At one point, the mystified Beale wrote, “Richard…. What is that white stuff? It looked like it was going to be yoghurt. It finally dawned on me what it was after staring at it. It was a mixture between the Baaji [bhaji] custard and the Mustard sauce.

“It reminded me of my first week at university. I had overheard that you could make a drink by mixing vodka and refreshers. When I attempted to make the drink in a big bowl it formed a cheese Richard, a cheese.

“That cheese looked a lot like your baaji-mustard,” Beale wrote in his letter, which has been circulated around the world and praised for its pointedness and humour.

The London-based passenger has since received a call from Branson inviting him to come to the airline’s catering house next month to help select the food on future Virgin flights, the Daily Telegraph reported Thursday quoting an airline spokesman.

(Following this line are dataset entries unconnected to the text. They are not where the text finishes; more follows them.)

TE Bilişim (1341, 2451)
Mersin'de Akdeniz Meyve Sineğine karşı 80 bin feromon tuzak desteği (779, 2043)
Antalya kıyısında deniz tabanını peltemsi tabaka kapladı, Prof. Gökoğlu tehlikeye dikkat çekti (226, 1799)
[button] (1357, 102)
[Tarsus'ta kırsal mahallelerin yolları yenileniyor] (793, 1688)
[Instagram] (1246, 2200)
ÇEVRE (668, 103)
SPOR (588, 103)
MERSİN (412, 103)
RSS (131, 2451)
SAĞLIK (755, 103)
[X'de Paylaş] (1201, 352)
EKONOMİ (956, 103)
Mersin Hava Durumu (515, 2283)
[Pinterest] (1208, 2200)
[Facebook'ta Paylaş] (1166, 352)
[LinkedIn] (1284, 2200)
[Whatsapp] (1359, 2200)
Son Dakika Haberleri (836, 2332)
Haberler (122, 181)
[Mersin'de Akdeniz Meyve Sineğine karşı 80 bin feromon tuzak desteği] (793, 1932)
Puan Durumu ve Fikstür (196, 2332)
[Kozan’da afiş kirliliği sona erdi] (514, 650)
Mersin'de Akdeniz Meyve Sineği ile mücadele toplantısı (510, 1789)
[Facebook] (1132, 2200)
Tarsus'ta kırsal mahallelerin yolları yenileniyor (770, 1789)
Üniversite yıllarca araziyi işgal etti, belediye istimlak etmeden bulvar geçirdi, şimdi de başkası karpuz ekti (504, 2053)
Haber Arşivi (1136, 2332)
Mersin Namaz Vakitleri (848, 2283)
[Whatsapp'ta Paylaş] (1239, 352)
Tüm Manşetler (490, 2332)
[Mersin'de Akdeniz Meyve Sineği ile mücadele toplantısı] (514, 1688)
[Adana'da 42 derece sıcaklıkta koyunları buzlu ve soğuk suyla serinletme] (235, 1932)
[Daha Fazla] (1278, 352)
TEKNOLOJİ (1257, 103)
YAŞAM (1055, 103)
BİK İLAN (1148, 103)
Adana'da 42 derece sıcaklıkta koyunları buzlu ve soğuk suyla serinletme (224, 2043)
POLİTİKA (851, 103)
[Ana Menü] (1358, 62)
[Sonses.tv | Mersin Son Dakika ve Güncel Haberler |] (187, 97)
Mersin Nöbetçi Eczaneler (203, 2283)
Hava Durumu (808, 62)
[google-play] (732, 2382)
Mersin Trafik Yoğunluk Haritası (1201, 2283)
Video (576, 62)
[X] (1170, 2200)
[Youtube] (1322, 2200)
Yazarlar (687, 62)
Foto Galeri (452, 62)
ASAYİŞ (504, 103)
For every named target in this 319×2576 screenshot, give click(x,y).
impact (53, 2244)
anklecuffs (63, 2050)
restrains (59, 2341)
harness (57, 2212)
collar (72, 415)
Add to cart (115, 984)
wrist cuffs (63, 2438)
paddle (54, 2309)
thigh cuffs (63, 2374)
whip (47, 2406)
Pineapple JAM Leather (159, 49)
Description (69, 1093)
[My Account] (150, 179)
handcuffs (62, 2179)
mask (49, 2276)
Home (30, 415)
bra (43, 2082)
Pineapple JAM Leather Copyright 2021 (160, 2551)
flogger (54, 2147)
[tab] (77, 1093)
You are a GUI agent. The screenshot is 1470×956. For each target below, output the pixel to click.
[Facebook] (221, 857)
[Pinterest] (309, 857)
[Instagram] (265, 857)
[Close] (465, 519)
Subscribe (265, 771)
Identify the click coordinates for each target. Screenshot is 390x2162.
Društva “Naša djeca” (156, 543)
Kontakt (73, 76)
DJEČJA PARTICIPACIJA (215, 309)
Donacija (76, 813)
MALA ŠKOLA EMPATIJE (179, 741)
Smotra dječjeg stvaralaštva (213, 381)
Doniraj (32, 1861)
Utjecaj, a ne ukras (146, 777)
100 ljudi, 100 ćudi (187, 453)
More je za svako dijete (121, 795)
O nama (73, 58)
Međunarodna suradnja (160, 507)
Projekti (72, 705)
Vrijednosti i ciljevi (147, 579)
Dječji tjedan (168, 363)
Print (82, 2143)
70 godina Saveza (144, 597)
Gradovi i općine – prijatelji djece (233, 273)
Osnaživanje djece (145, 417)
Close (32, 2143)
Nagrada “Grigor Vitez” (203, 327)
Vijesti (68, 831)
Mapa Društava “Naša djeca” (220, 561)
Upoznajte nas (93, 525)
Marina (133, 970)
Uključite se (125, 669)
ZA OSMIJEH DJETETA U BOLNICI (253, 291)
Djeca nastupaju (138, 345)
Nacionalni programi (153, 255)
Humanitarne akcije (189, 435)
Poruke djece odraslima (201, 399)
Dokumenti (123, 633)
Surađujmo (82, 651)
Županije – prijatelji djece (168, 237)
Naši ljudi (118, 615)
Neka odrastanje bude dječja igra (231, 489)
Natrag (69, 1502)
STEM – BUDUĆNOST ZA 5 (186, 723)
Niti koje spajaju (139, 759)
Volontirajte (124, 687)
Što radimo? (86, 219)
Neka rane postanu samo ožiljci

“While we investigated his complaint seriously, and following Richard Branson’s phone call we’ve invited him to our catering house to select the next range of meals and wines we serve on board,” the Virgin Atlantic spokesman said.

“It is worth noting, though, that the passenger was given the option of a Western-style meal but chose the Indian menu instead. We hope he takes us up on our offer to have his say on what food should be served,” he said.

Virgin Atlantic’s “award-winning food” is very popular on its Indian routes, he added.

Elsewhere in his letter, Beale says, “I know it looks like a baaji but it’s in custard Richard, custard. It must be the pudding. Well you’ll be fascinated to hear that it wasn’t custard. It was a sour gel with a clear oil on top.”

Beale accused the corporation of serving “dessert with peas”, and “two yellow shafts of sponge” in what he described as a “culinary journey of hell”.